Hi, there--

PROBLEM--
Jim spends $21 on some liquid refreshments. The orange soda costs twice as much as the 
pineapple juice, which costs twice as much as the chocolate milk. How much was the pineapple
juice?

SOLUTION--
Let p be the cost of the pineapple juice (in dollars)
Let o be the cost of the orange soda (in dollars)
Let m be the cost of the chocolate milk (in dollars)


Jim spends $21 on drinks all together, so
p + o + m = 21

The orange soda costs twice as much as the pineapple juice, so
o = 2p

The pineapple juice costs twice as much as the chocolate milk, so
p = 2m

We have three equations with three variables. Solve the system.
p  + o + m = 21
o = 2p
p = 2m.

We will use the substitution method.

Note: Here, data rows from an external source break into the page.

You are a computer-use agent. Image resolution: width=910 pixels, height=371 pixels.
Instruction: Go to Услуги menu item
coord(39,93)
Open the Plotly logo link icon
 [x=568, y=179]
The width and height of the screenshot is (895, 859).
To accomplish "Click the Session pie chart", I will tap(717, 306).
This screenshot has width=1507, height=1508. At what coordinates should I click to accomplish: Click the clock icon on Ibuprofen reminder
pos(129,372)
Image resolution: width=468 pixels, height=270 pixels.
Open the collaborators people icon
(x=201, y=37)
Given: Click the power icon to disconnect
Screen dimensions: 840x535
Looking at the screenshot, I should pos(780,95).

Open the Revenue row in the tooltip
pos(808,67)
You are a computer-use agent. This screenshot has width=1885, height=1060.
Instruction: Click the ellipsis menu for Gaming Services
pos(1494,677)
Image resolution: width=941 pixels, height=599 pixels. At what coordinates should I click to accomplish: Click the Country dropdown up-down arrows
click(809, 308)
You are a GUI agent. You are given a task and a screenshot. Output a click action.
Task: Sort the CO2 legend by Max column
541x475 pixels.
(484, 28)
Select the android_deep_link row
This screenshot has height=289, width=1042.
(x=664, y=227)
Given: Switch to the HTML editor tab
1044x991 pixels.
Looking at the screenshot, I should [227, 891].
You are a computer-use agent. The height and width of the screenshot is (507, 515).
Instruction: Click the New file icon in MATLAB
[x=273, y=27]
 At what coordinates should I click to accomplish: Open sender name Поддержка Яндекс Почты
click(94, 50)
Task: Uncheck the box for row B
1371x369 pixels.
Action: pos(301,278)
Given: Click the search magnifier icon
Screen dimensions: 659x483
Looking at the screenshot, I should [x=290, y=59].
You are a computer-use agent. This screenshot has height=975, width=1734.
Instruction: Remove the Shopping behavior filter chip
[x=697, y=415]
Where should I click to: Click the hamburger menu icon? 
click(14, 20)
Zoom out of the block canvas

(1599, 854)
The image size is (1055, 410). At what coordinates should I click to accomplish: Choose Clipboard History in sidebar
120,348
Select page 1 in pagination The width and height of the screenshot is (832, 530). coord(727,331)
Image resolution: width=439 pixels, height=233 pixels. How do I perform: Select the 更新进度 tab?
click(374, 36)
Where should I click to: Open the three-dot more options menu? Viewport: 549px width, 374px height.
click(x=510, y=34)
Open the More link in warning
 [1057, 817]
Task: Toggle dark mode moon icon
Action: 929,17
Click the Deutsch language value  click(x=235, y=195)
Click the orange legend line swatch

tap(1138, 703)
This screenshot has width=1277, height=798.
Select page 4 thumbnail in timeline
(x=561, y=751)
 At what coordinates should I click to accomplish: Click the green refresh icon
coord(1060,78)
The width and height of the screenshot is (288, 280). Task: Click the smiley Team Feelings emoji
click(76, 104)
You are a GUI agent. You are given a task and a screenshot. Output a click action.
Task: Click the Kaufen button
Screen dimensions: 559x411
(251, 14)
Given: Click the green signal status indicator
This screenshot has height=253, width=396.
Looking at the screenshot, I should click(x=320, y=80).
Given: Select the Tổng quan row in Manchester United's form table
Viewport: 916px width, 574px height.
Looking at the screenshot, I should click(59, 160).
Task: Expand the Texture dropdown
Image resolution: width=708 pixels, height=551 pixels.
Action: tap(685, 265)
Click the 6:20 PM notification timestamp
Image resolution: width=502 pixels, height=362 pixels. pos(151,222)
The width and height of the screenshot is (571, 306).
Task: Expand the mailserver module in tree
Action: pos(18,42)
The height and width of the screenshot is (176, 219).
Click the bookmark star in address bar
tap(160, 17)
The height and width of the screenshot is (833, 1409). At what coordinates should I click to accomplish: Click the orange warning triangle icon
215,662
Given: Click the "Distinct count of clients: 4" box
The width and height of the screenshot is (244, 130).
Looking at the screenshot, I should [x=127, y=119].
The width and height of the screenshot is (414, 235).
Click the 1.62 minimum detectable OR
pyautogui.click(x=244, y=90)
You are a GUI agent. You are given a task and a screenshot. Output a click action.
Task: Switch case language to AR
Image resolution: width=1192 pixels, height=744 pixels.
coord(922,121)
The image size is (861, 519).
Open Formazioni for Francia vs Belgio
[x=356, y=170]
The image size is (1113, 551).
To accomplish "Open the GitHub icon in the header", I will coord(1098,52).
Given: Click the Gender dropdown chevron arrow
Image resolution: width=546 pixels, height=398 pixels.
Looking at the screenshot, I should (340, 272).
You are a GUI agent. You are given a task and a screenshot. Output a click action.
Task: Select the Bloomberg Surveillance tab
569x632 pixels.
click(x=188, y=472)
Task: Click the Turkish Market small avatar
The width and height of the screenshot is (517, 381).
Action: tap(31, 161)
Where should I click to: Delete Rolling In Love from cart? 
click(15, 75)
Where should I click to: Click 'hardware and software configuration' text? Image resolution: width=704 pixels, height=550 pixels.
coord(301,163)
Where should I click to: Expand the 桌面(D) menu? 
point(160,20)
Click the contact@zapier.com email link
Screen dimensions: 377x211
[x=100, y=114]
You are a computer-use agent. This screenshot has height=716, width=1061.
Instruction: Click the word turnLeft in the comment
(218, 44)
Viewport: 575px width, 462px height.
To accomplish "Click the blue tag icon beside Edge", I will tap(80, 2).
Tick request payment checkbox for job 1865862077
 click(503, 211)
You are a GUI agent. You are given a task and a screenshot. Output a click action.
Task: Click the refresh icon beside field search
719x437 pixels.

Rewrite the third equation in "m equals" form.

p = 2m
m = (1/2)p

Substitute 2p for o and (1/2)p for m in the first equation.
p + o + m = 21
p + 2p + (1/2)p = 21

Solve for p.
(7/2)p = 21

Multiply both sides of the equation by 2/7 (the reciprocal of 7/2.)

p = 21 * (2/7)
p = 6

In the context of this problem, the equation p = 6 means that the pineapple juice costs $6.

To find the cost of the orange soda:
o = 2p
o = 2(6)
o = 12
The cost of the orange soda is $12.

To find the cost of chocolate milk
p = 2m
6 = 2m
m = 3
The cost of the chocolate milk is $3.

The cost of all the drinks is $21. Check this--12+6+3 = 21.

That's it.

Mrs.Figgy